WATERLOO - A proposed 60-unit elderly housing project is seeking "enterprise zone" status to improve its chance of landing federal tax credits.
But developers of the Whitman Point assisted living center must first convince Waterloo city officials to declare their site near Crossroads Center as economically depressed.
Sagamore Development, of Iowa City, asked the Waterloo Enterprise Zone Commission Monday to endorse expanding the city's current enterprise zone to include the vacant lot on Flammang Drive, between GMAC Mortgage and Menard's home improvement store.
Despite getting a chilly response, the proposal was tabled by the commission for further discussion next month.
"What's depressed about that?" asked commission member Jerry Northey. "If we (expand the zone) for that area, who would we say no to?
"I don't have a problem with the project; I have a problem with expanding the enterprise zone for it," he added. "I'd be hard-pressed to get anybody in town to say that's a blighted area."
Iowa legislators in 1998 allowed cities to designate areas in depressed census tracts as enterprise zones, making non-retail businesses and large-scale housing projects eligible for investment tax credits, sales tax refunds and other incentives designed to encourage construction. Waterloo's current zone covers the downtown and surrounding neighborhoods.
Community Planning and Development Director Don Temeyer said the Whitman Point area qualifies for inclusion in the enterprise zone only because it is in the same census tract at the Riverview Neighborhood and downtown riverfront areas, which have high poverty rates and low household incomes.
Temeyer suggested allowing enterprise zone benefits near Crossroads would hurt efforts to develop the city's older neighborhoods and east side - areas the zone was originally created to help.
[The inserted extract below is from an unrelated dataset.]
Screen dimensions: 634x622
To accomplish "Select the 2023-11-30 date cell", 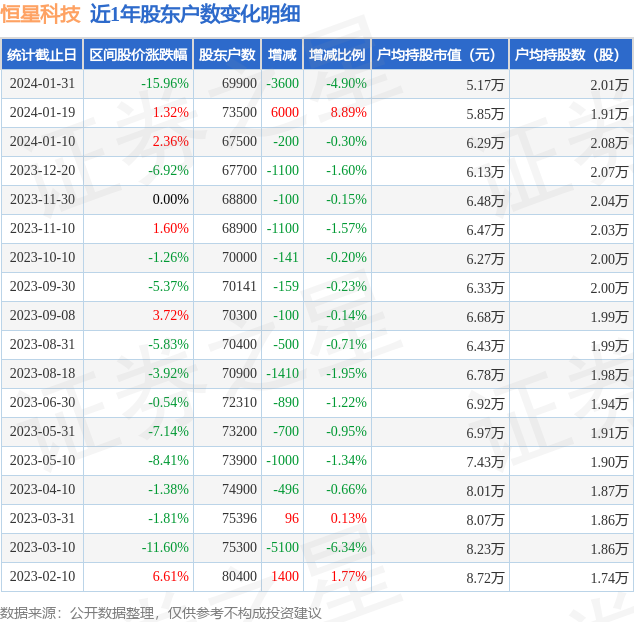I will tap(42, 200).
"Personally I do not support this," Temeyer said. "We want that state money to be used to encourage development in older neighborhoods."
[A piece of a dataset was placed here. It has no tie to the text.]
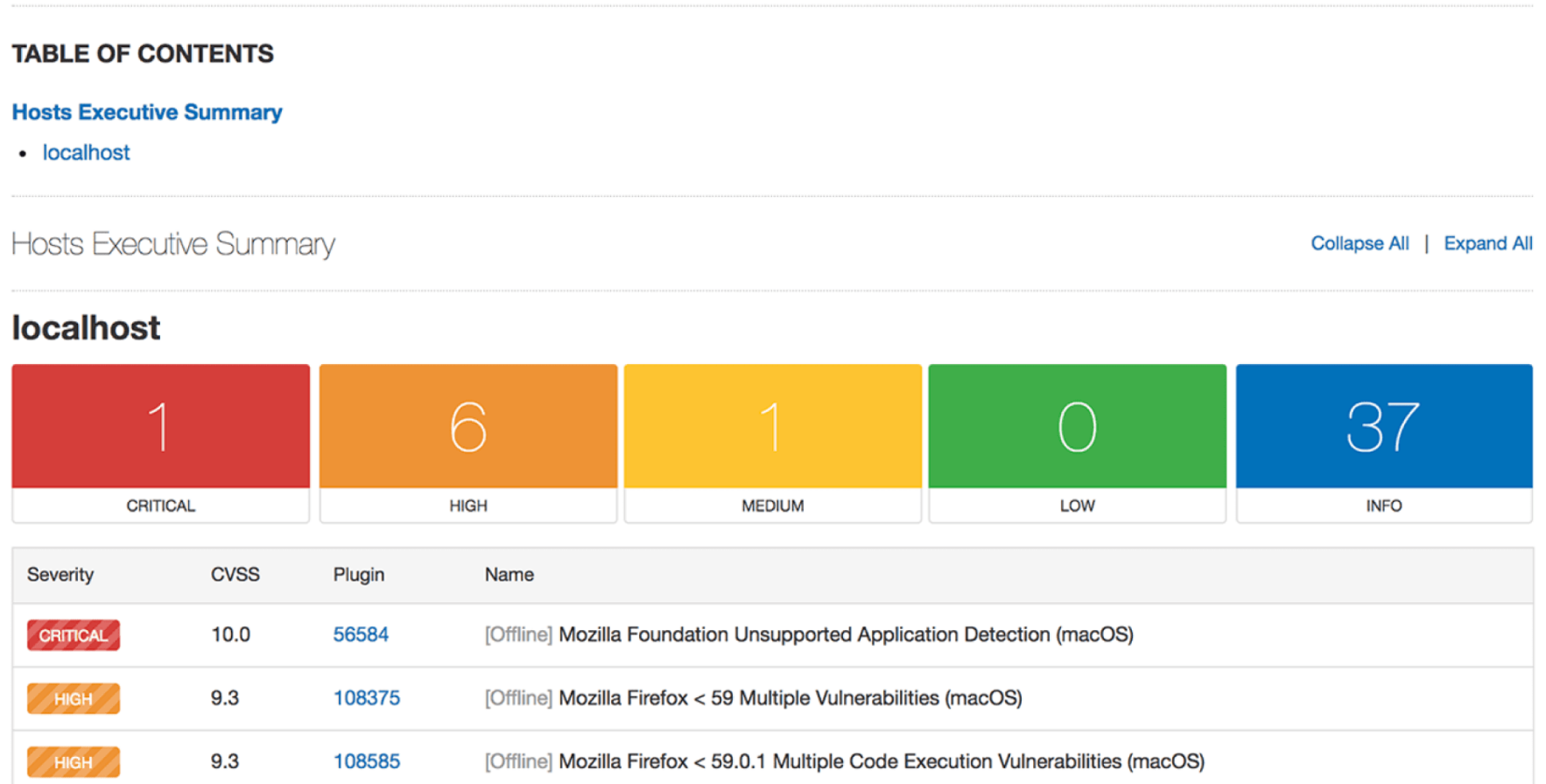Toggle the localhost host section heading
The height and width of the screenshot is (784, 1546).
point(86,328)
Architect Bob Burns, representing Whitman Point, said his company chose the location based on market studies and its proximity to Covenant Medical Center, which would be a partner in providing care to the center's residents.
"We are not going to change our site, because we think it's the correct location," Burns said. "We are not asking for any other incentives or benefits from the city. We are doing this all on our own."
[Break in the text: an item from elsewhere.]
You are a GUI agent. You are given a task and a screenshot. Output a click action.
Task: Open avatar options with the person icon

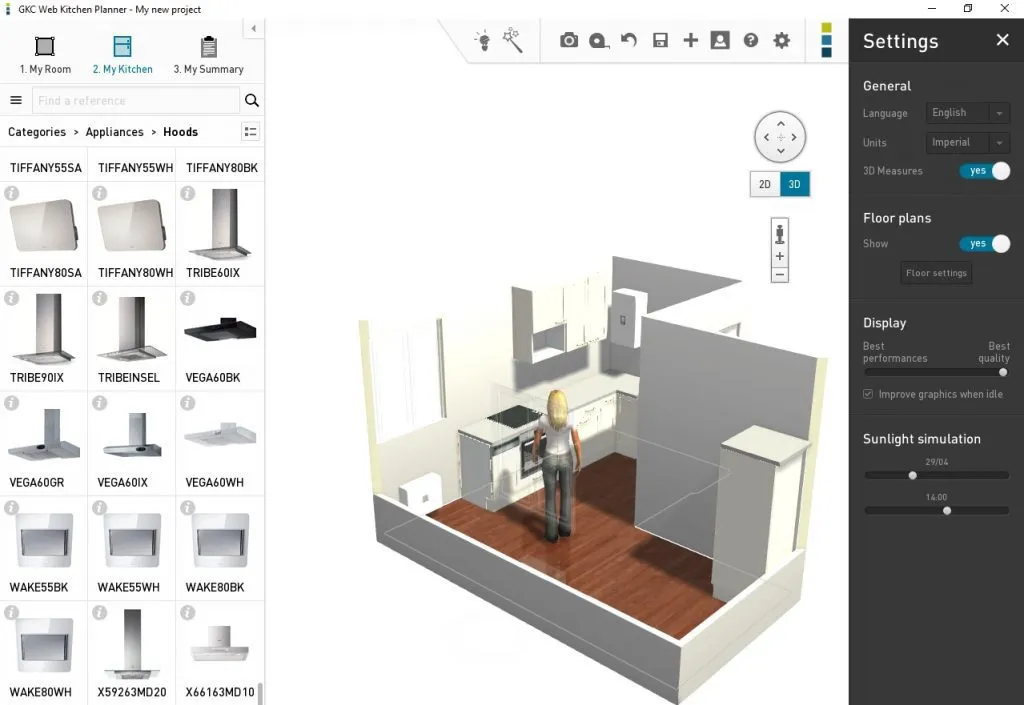721,40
Whitman Point applied for low-income housing tax credits through the Iowa Finance Authority last year, and received an endorsement from the Waterloo City Council. But the application failed to score well enough in IFA's process to receive the credits, in part because it was not in the enterprise zone. Conversely, the ROSE of Waterloo, a similar project under construction at Franklin and Oak streets, was in the enterprise zone and won the IFA credits.
While commission members and city staff uniformly agreed the project would be a positive improvement at the proposed location, they were leaning against expanding the enterprise zone for it.
"It doesn't fit the initial purpose," said commission chairman Joe Vich. "I think it creates a very dangerous precedent that could really be anti-productive for what we're trying to do."
Before the request returns to the commission, city planners were expected to gather additional information about areas in the city that would qualify, based on census data, to be included in the enterprise zone.
But Temeyer said he would be inclined to recommend areas on Highway 63 north for inclusion before recommending carving out areas near Crossroads Center.